Love it!!! not only is it extreme but looks like ya didn't even spill a drop of beer
tell me please what/ how you filmed it?


----------



## RoosterDo (Feb 11, 2009)

What makes you think they drank LOTS of alcohol? I saw them have a couple beers and if they were out all day a beer or two or heck three isnt going to hurt anyone. The horses seemed eager,happy, and in great condition, in much better shape and spirits than my current herd bound pasture puffs lol. I thought the video was great almost felt like you were there especially the galloping on the road was really awesome. Sorry if some of the people seem abrasive in this post I look forward to more videos.


----------



## BoxT (Jul 17, 2011)

These guys could use a bit of equitation. They have no idea how to get their fannies out of the saddle to help the horse up the hill. Their balance is awful. This is NOT extreme riding -- it's what I call being a Yahoo (that is NOT a complement). Learn how to condition your horse and do Tevis -- then I'll be impressed.
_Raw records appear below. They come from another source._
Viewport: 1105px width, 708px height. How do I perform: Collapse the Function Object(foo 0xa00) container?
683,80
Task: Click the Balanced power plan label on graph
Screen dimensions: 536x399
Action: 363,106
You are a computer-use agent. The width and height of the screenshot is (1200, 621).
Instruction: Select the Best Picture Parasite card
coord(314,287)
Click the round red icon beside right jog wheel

I give this video 5 thumbs down.


----------



## hiiesalu (Aug 14, 2011)

newbierider said:


> Love it!!! not only is it extreme but looks like ya didn't even spill a drop of beer
> tell me please what/ how you filmed it?


Yes we filmed it with Go Pro Cameras but we own a machine shop and built Gyro
camera stabilization to help keep the picture stable The camera will do 1080P very high res and can do 60 frames a second
Also we have a helicopter that we are using on our next clip to show the terrain 
Here is a link showing a helicopter shot of Godzilla down hill Brian is going to ride down in the movie it is 70 degrees he has only done it one time, that is well seen from the chopper.




And the Beer, well we "DRINK BEER" WERE GUYS!!!! WE HAVE FUN at 54 
THANK YOU newbierider


----------



## christabelle (Feb 13, 2011)

Lol, I knew anytime "extreme" is randomly thrown into a sport or activity you can usually expect guys and and beer. Looked Like a fun ride, and some lovely horses. Y'all do any endurance?
_Posted via Mobile Device_


----------



## hiiesalu (Aug 14, 2011)

christabelle said:


> Lol, I knew anytime "extreme" is randomly thrown into a sport or activity you can usually expect guys and and beer. Looked Like a fun ride, and some lovely horses. Y'all do any endurance?
> _Posted via Mobile Device_


No Burt my sister does
and is into it big time, that would be very cool to do also because they ride there horses under extreme conditions also so a have nothing but respect Tevist Cup THOSE PEOPLE WORK HARD in that event. 
We really started this so we could have good horses for the Sierra trails but grew it into this,.


----------



## Tabbi Kat (Nov 30, 2010)

I would love to trailer out there and ride! My 17 year old mustang mare is a mountain goat! I just moved up to Grass Valley and have been hitting trails behind my house that are similar to this and absolutely love it! My horse loves it too!


----------



## hiiesalu (Aug 14, 2011)

Tabbi Kat said:


> I would love to trailer out there and ride! My 17 year old mustang mare is a mountain goat! I just moved up to Grass Valley and have been hitting trails behind my house that are similar to this and absolutely love it! My horse loves it too!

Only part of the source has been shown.